**Dataset records**.
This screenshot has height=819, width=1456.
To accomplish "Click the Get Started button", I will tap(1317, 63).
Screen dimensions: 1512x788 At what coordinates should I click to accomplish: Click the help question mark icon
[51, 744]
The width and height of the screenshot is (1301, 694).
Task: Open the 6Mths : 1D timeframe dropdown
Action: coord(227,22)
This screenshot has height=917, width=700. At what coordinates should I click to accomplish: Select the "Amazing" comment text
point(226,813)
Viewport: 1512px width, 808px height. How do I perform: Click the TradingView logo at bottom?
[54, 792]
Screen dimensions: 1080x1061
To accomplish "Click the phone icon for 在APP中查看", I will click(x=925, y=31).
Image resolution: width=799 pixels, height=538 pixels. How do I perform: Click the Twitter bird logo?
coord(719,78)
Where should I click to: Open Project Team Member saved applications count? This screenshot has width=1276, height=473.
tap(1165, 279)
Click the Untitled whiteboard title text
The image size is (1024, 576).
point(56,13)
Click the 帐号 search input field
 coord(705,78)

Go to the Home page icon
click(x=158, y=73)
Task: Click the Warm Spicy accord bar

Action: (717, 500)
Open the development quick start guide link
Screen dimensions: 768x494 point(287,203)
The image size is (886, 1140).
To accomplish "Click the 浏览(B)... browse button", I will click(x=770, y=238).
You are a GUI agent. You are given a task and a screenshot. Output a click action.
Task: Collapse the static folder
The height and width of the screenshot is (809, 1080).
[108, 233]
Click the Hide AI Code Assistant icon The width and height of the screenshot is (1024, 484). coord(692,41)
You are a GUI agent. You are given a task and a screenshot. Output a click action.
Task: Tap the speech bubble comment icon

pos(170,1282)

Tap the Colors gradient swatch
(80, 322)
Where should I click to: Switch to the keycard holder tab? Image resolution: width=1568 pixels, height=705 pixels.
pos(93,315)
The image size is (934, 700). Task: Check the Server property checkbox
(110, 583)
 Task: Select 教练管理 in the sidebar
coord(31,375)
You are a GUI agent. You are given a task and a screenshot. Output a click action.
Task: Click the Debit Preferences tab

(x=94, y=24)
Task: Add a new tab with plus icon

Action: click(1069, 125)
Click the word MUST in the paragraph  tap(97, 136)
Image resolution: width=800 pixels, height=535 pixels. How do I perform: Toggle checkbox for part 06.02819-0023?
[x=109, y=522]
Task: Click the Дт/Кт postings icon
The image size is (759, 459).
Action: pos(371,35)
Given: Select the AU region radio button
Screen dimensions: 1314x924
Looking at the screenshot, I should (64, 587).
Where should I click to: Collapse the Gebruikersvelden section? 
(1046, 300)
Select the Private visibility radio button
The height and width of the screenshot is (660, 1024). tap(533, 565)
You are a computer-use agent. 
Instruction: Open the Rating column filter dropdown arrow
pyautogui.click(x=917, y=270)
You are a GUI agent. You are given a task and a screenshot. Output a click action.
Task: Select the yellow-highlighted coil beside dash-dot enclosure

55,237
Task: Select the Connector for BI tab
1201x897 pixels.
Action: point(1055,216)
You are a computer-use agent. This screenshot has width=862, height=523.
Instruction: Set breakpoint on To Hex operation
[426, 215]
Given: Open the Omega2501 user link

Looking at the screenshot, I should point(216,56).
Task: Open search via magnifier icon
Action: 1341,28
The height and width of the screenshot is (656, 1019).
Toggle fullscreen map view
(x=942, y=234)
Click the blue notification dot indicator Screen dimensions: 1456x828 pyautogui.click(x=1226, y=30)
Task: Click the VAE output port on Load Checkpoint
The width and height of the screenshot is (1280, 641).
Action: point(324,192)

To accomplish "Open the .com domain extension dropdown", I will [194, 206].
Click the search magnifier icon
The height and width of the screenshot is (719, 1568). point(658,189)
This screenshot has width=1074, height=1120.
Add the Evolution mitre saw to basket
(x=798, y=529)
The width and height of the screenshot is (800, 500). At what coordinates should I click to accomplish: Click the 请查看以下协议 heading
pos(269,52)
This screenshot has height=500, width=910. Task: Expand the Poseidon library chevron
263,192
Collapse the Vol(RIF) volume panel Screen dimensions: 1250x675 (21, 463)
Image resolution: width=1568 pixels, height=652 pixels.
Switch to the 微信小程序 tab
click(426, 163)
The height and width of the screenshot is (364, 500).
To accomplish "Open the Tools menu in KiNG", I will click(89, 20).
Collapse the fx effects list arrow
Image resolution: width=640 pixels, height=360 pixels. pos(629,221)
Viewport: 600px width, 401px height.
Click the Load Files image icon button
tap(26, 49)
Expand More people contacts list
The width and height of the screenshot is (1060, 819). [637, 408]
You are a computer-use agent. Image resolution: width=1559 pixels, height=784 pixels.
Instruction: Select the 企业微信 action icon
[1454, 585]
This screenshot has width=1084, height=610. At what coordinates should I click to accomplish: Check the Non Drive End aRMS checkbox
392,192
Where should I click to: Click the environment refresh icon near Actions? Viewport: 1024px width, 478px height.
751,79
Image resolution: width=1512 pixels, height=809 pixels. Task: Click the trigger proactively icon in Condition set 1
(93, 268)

**What to produce**. From the material above, set down exactly the lines starting at the one with "Collapse the Vol(RIF)" and ending at the one with "Viewport: 600px width, 401px height.", end lines included.

**Result of the exercise**.
Collapse the Vol(RIF) volume panel Screen dimensions: 1250x675 (21, 463)
Image resolution: width=1568 pixels, height=652 pixels.
Switch to the 微信小程序 tab
click(426, 163)
The height and width of the screenshot is (364, 500).
To accomplish "Open the Tools menu in KiNG", I will click(89, 20).
Collapse the fx effects list arrow
Image resolution: width=640 pixels, height=360 pixels. pos(629,221)
Viewport: 600px width, 401px height.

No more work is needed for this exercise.